Ziska marche aussitôt à Cuttemberg, que ceux de Prague avaient relevée après l’incendie ordonné par Sigismond. Ziska la brûle de nouveau, et se rend à Klattaw qui l’appelait avec impatience. Une seconde victoire à peu près semblable, par ses manœuvres et ses résultats, à celles des montagnes de Maleschaux, amène enfin Ziska aux portes de Prague, et cette fois avec la résolution et la certitude de s’en rendre maître.

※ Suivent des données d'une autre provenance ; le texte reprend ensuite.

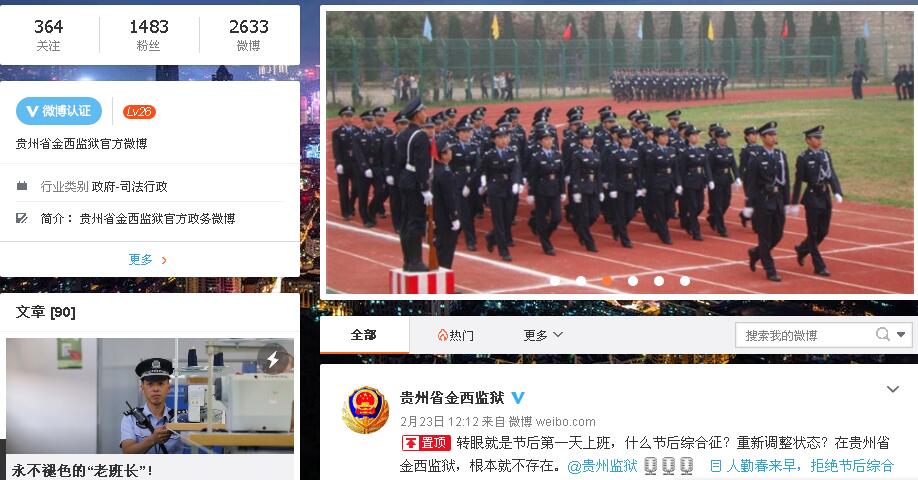
Task: Select the fourth carousel dot
Action: click(x=633, y=281)
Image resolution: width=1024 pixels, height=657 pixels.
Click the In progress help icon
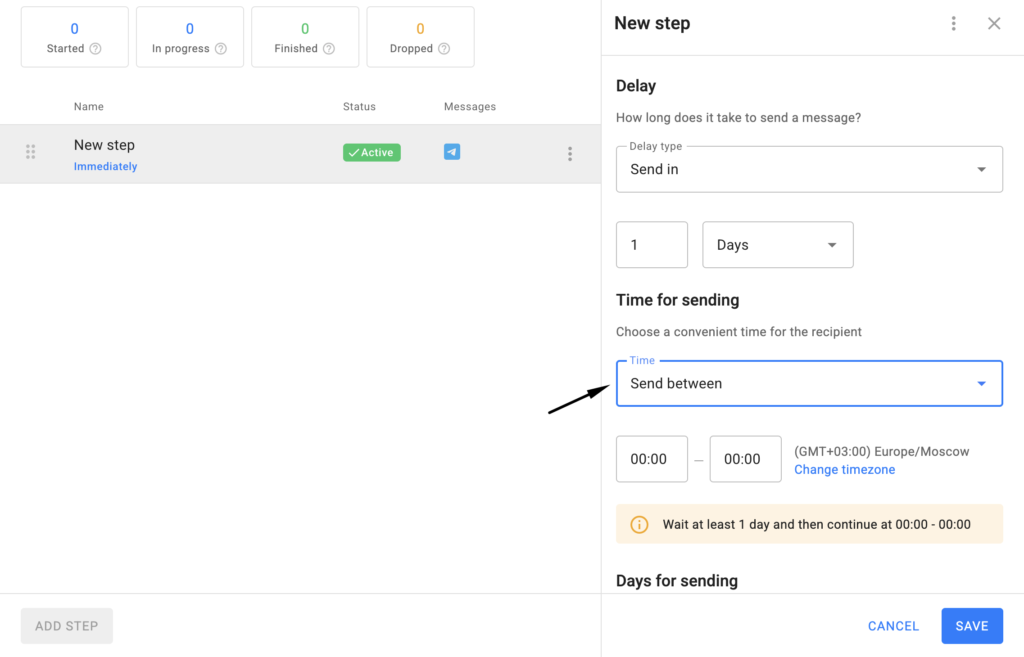(x=221, y=49)
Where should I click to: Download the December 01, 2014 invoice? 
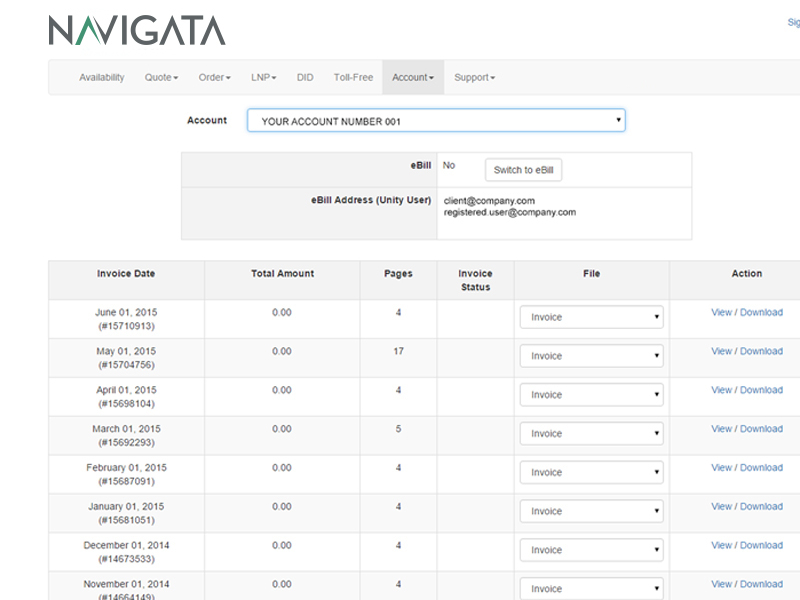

Mais au moment de tourner leurs armes contre la métropole, contre la mère de la patrie, les gentilshommes de l’armée taborite se sentirent effrayés, et reculèrent devant leur entreprise. Les soldats, émus par leurs discours, hésitèrent. Il y avait comme un vague soupçon que Ziska n’agissait plus que pour satisfaire son orgueil, et venger un affront personnel. Pour apaiser le tumulte, le redoutable aveugle monta sur un tonneau de bière, et les harangua ainsi : « Pourquoi murmurez-vous contre moi, ô mes compagnons, contre moi qui vous défends tous les jours au péril de ma vie ? Suis-je votre chef ou suis-je votre ennemi ? Vous ai-je jamais conduits quelque part d’où vous ne soyez sortis vainqueurs ? Qui vous a fait gagner encore vos dernières batailles, si ce n’est moi ? Vous êtes riches, vous avez acquis de la gloire sous ma conduite ; et moi, pour récompense de tous mes travaux, j’ai perdu la vue, et je ne puis plus agir que par le secours de vos yeux. Je ne m’en repens pas, si vous voulez me seconder encore. Je ne veux point la perte de Prague, et ne pense pas non plus que ses habitants soient altérés du sang du vieux chien aveugle. C’est du vôtre qu’ils ont soif. Ils redoutent vos mains invincibles et vos cœurs intrépides.